The inductance of a standard gauge round wire is fairly well
known and has been around for years in texts. One can compute
that inductance fairly accurately without using a bridge/meter and
then compare that to the leads of the device under test. The
difference between the shorting lead and the device leads would
then be the inductance of the device-under-test's body.
If a few nanoHenries are involved and affect the circuit the device
is to be used in, the frequency would be high enough that skin
effect would be operative. Skin effect is the curious phenomenon
where current flows in thinner and thinner volume spaces near the
surface of a conductor. The thickness of the bridge/meter
connections would only be advantageous at DC (no skin effect at
all, only "straight" volumetric conductor bulk resistance) or lower
frequencies (where the "skin" is quite deep in the conductor). An
approximation of the RF resistance in Ohms/Inch-length is:
R_rf = (2.61 x 10^-7 x Sqrt( frequency in Hz)) / (2 x (w + h))
for PCB foil and where w = trace width in inches, h = thickness
of the PCB foil in inches (about 0.002 times "ounce" rating of
foil thickness, give or take some).
Reference: Nicholas Gray, Staff Applications Engineer,
National Semiconductor, "Design Idea" insert in electronics
trades for December, 2004. See also
http://edge.national.com
However, when push comes to shove on measuring things, a
built-in inductance might be as much as 10 nanoHenries. At
100 MHz that inductance is equal to +j 6.283 Ohms. A precision
resistor of 50 Ohms at DC would have an equivalent series
magnitude of 50.39 Ohms, an increase over DC of only 0.79%.

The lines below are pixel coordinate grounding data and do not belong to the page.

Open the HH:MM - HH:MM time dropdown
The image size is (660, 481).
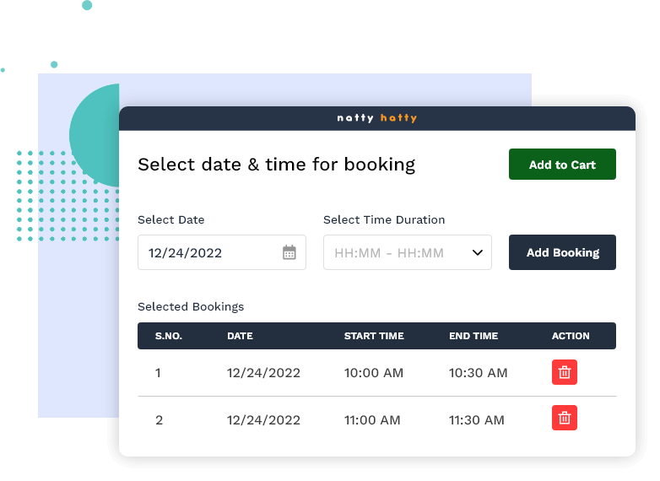click(x=397, y=252)
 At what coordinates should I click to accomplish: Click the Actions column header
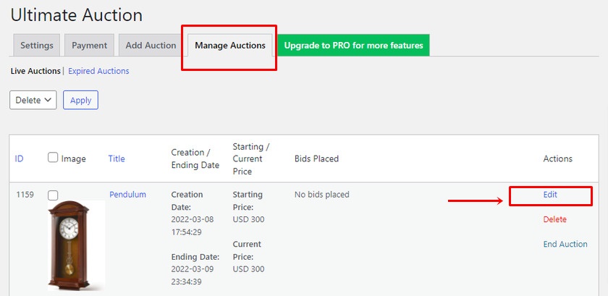[x=557, y=158]
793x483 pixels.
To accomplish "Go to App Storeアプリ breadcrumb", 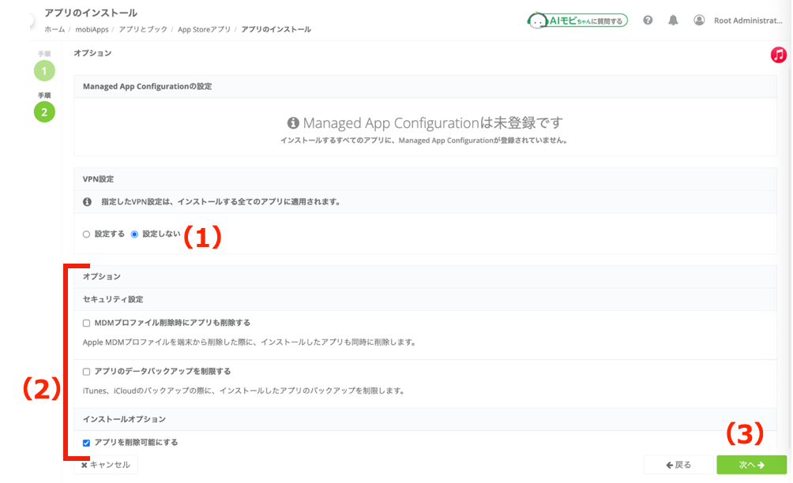I will click(204, 29).

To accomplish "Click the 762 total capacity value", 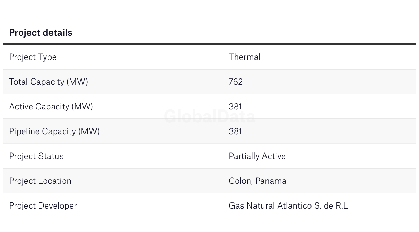I will coord(236,82).
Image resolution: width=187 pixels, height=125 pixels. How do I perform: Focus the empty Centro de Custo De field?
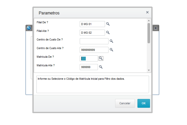click(x=94, y=41)
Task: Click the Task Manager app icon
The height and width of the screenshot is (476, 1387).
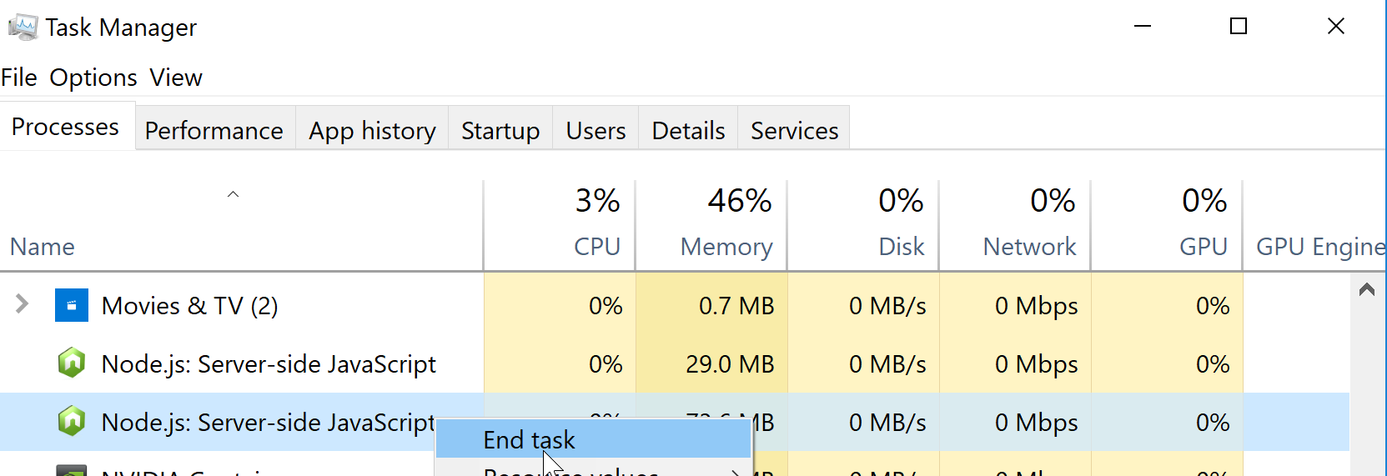Action: pos(23,28)
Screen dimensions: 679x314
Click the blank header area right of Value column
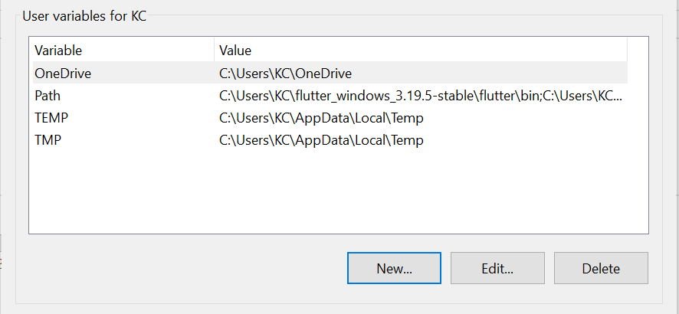(638, 51)

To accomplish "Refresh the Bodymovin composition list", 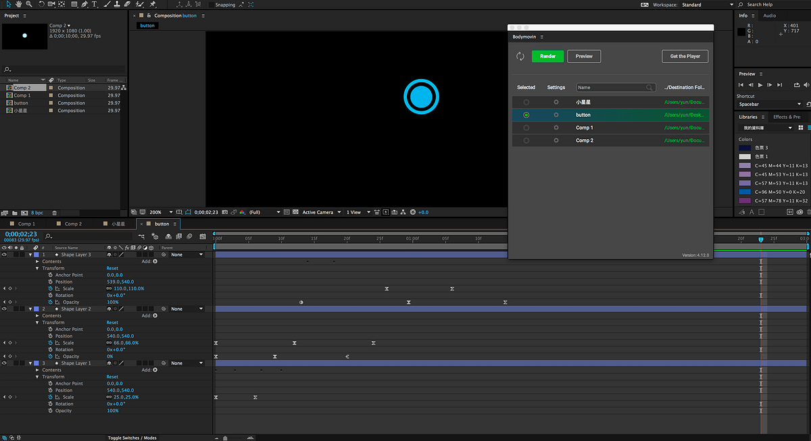I will tap(520, 56).
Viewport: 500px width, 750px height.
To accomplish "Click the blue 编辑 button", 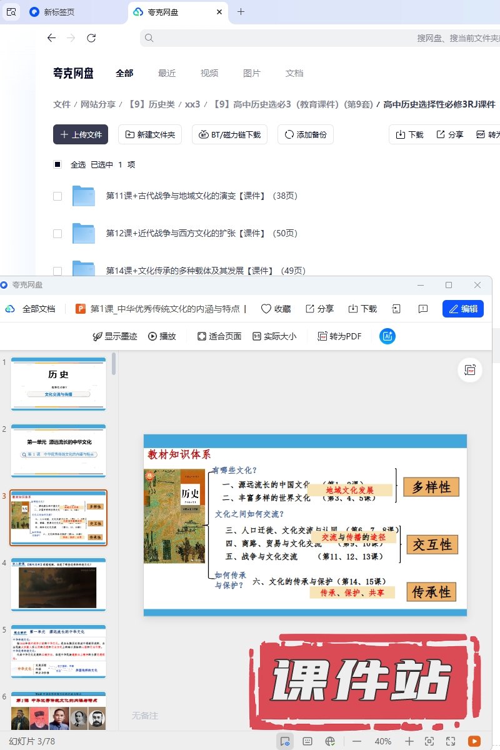I will (x=463, y=309).
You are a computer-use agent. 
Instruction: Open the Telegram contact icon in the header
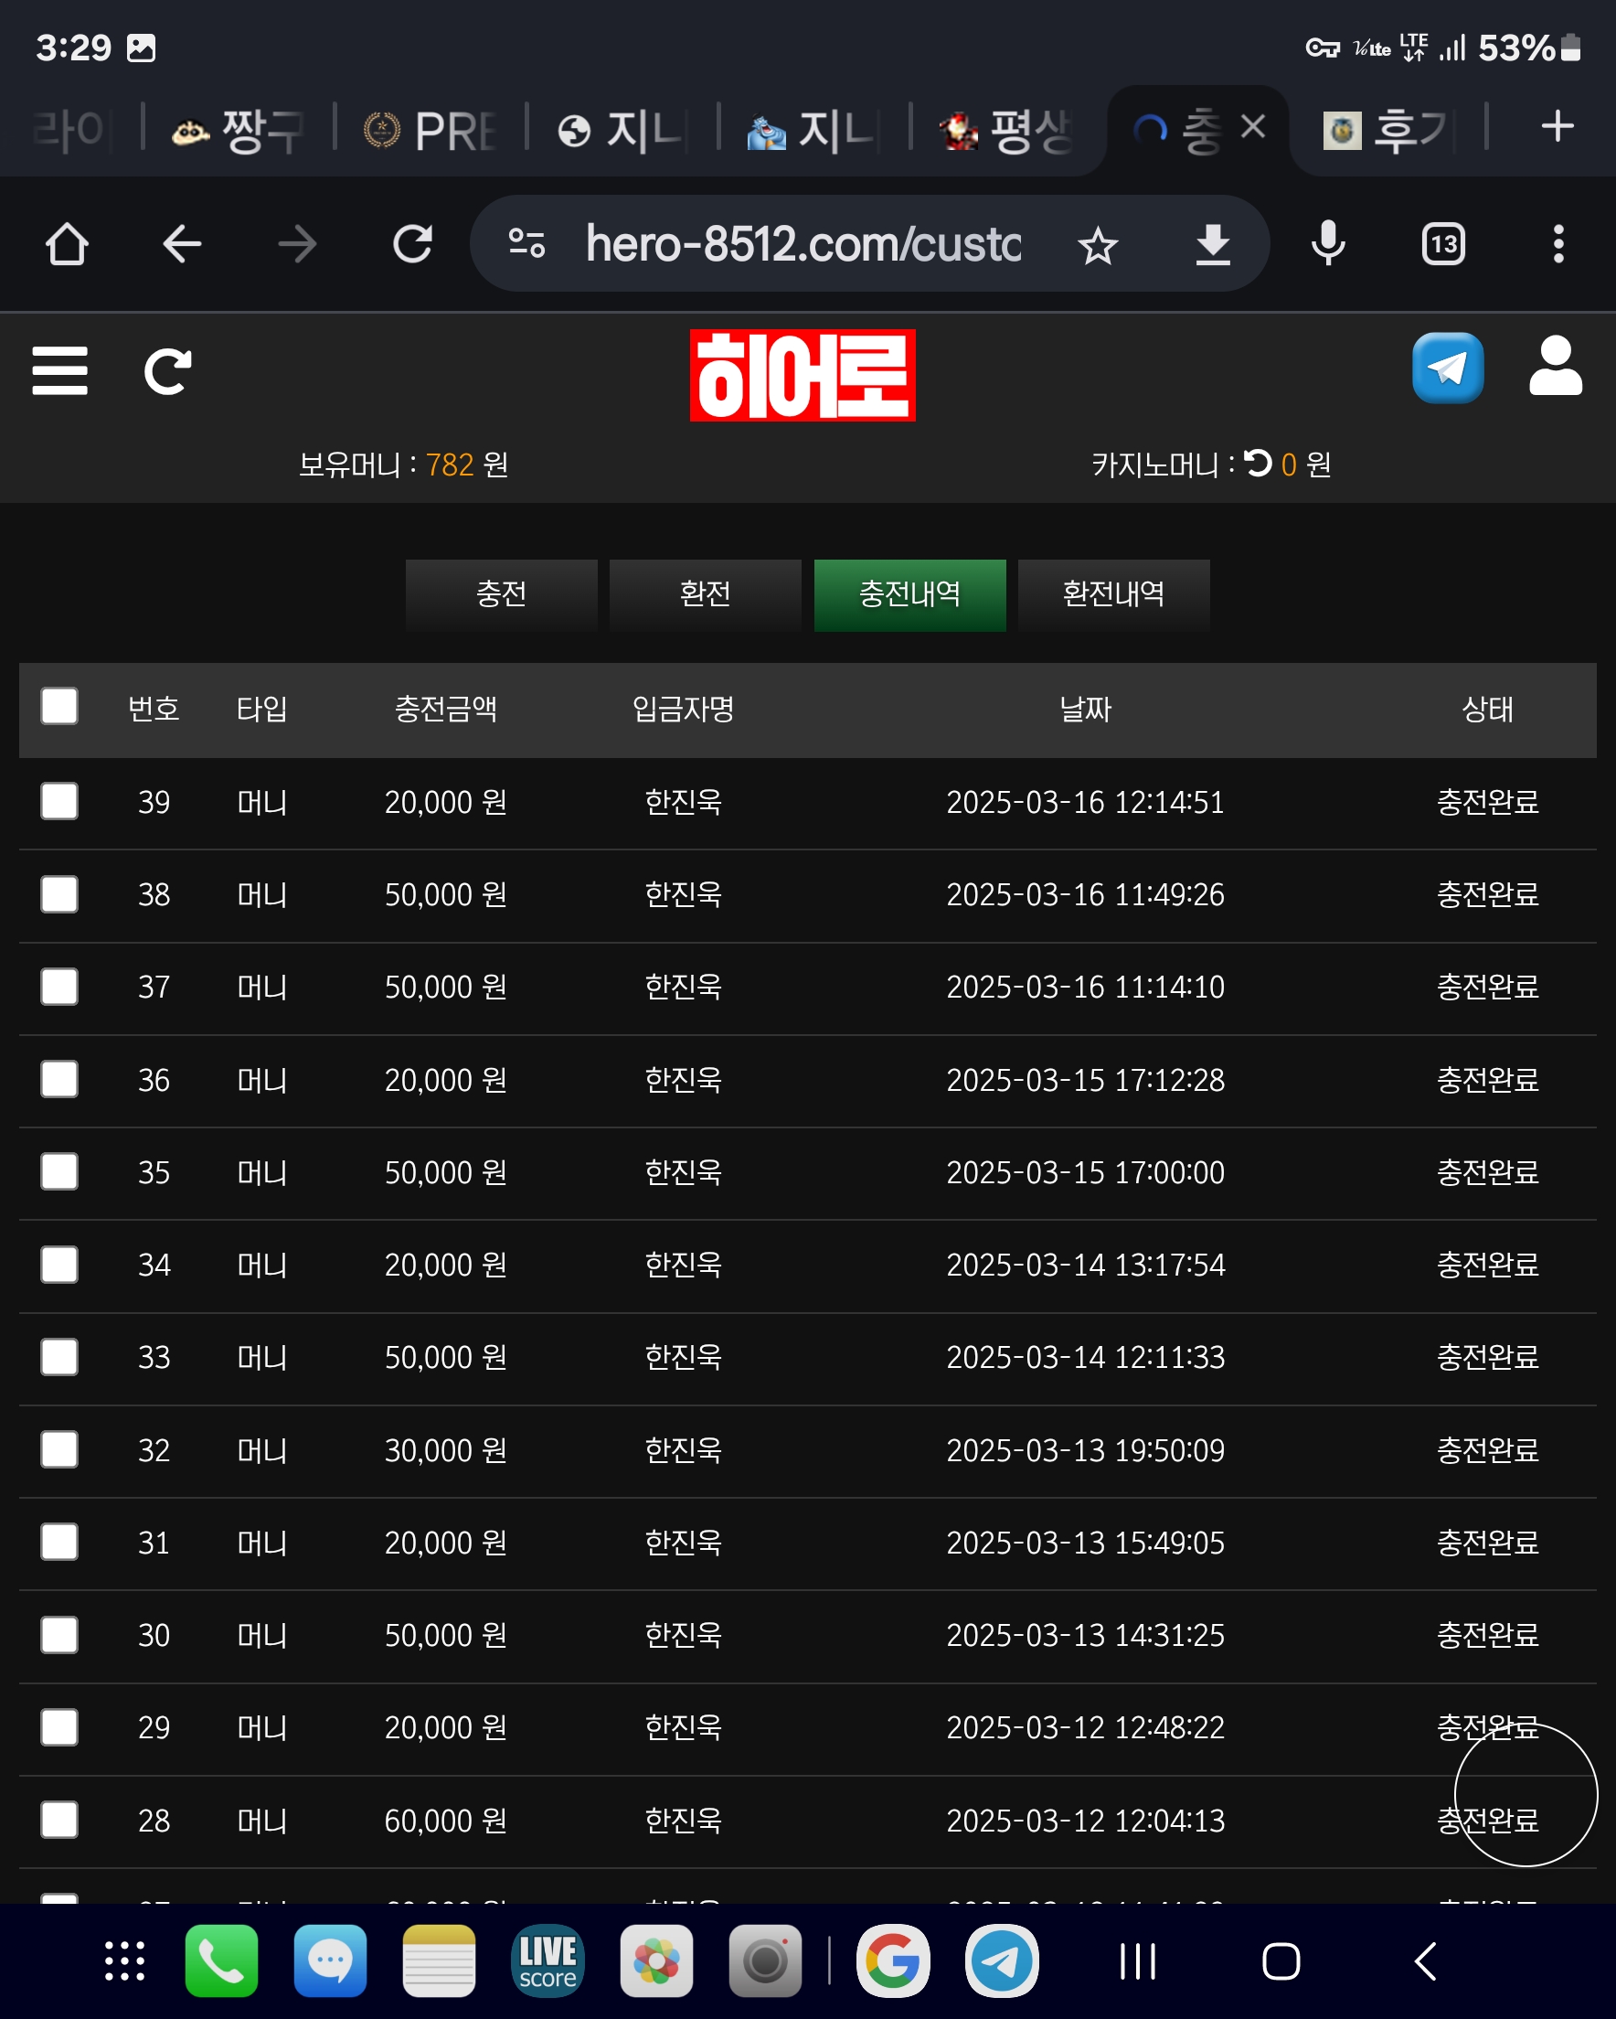pos(1447,368)
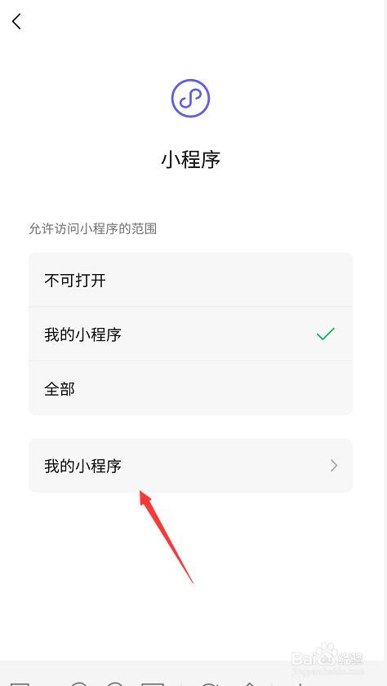Select the checked 我的小程序 scope option

(190, 334)

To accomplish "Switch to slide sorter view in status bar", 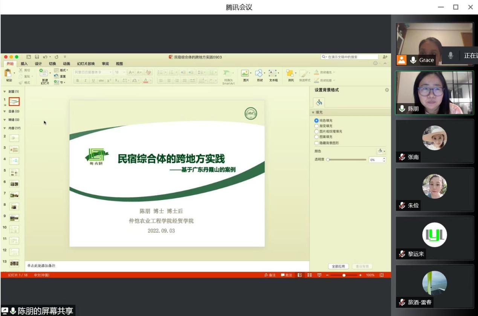I will [310, 275].

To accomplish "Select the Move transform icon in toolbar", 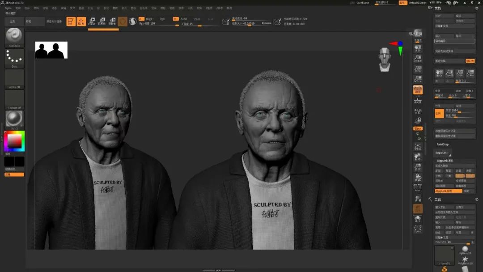I will click(92, 21).
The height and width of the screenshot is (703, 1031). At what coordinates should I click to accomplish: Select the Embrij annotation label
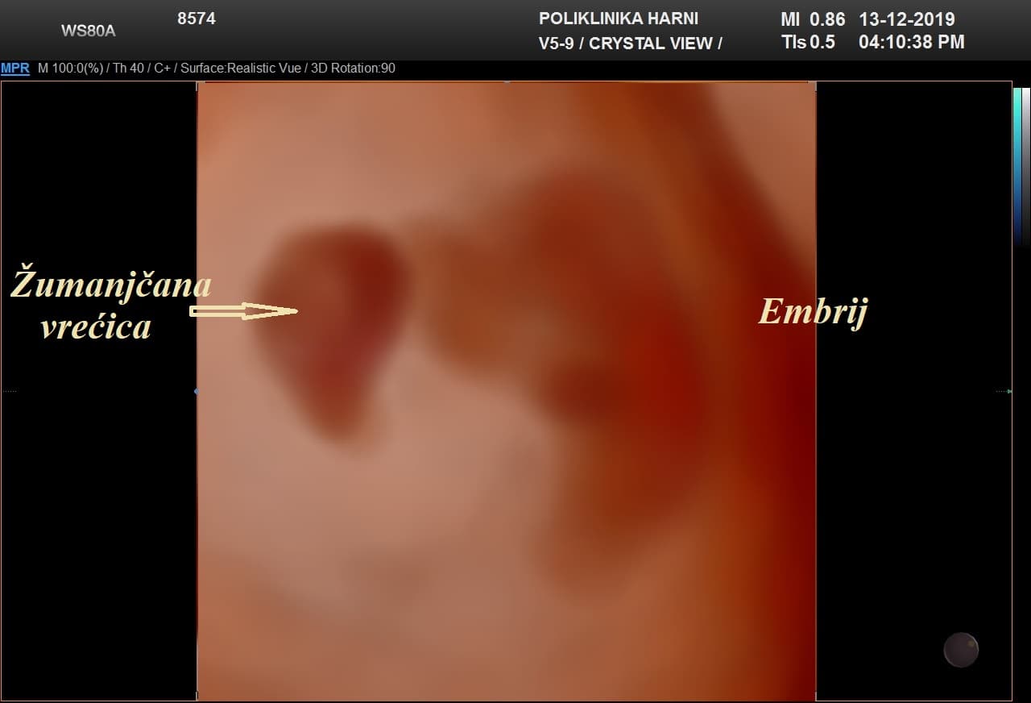pyautogui.click(x=812, y=311)
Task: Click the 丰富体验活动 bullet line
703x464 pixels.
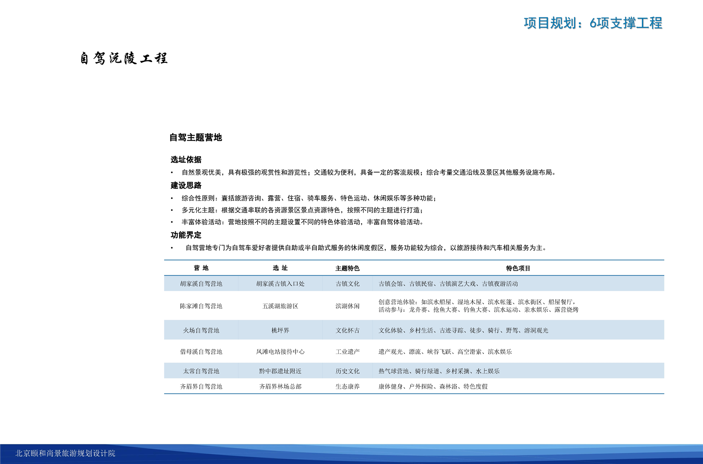Action: (x=302, y=222)
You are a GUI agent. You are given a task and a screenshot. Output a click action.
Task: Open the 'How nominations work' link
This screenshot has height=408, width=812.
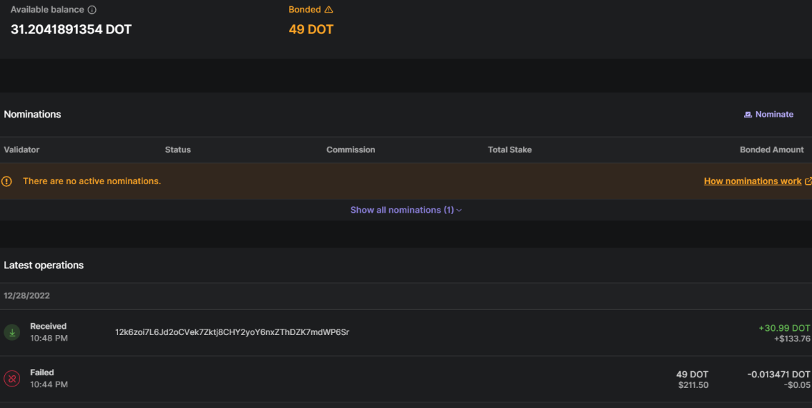point(752,181)
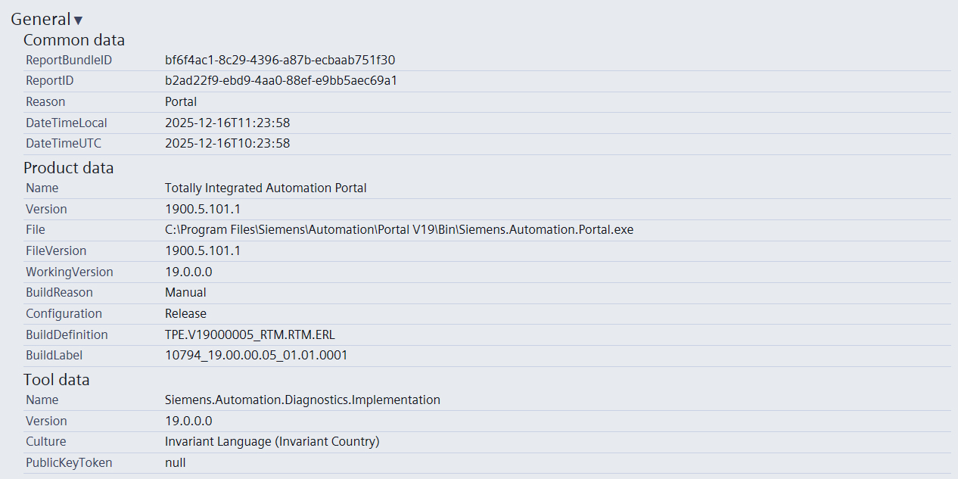Click the Siemens.Automation.Diagnostics.Implementation tool name
The height and width of the screenshot is (479, 958).
pyautogui.click(x=302, y=400)
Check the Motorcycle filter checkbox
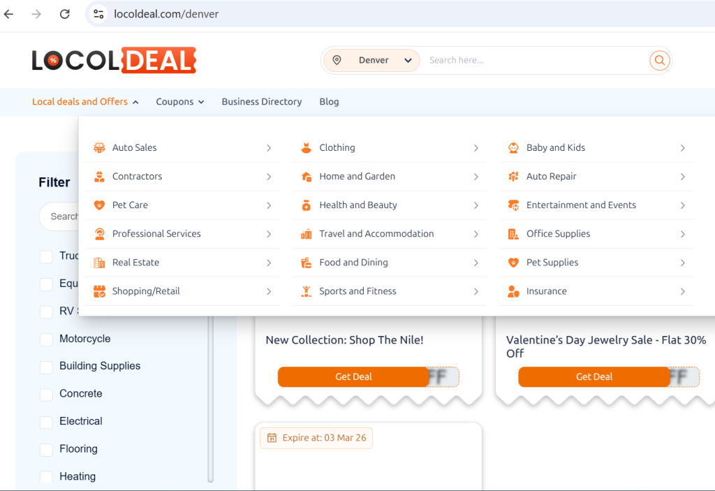 [x=46, y=339]

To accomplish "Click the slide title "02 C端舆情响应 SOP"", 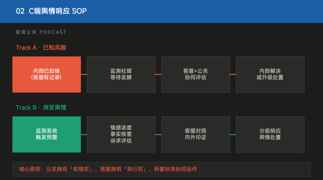I will coord(51,11).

The end result to a circuit using that device wouldn't amount to
very much change.
If that inductance were (somehow) ten times higher to 100 nHy,
then it would have +j 62.83 Ohms and the series magnitude would
(of that 50 Ohm resistor at DC) be 80.30 Ohms. That WILL have
some noticeable effect on a circuit at 100 MHz.
The upshot of all this is that one considers the frequency(s) of
operation first, then measures a part second to find out if the
resulting part inductance will have any effect on things. In order
to measure the part, the characteristics of the measuring instrument
ought to be known so as to get a reasonably accurate measurement.
Comparing the part to a wide conductor across the instrument
connections as the reference inductance, the part is then measured
with the wide conductor inductance subtracted from the mesaured
series inductance.
Some LC bridges measure admittance rather than impedance. If
that's the case, then the complex admittance (an equivalent R &
C in parallel) must be inverted to find the complex impedance
which is a series R and L. A grid-dipper sort of measurement
just won't yield any meaningful result for either Z or Y.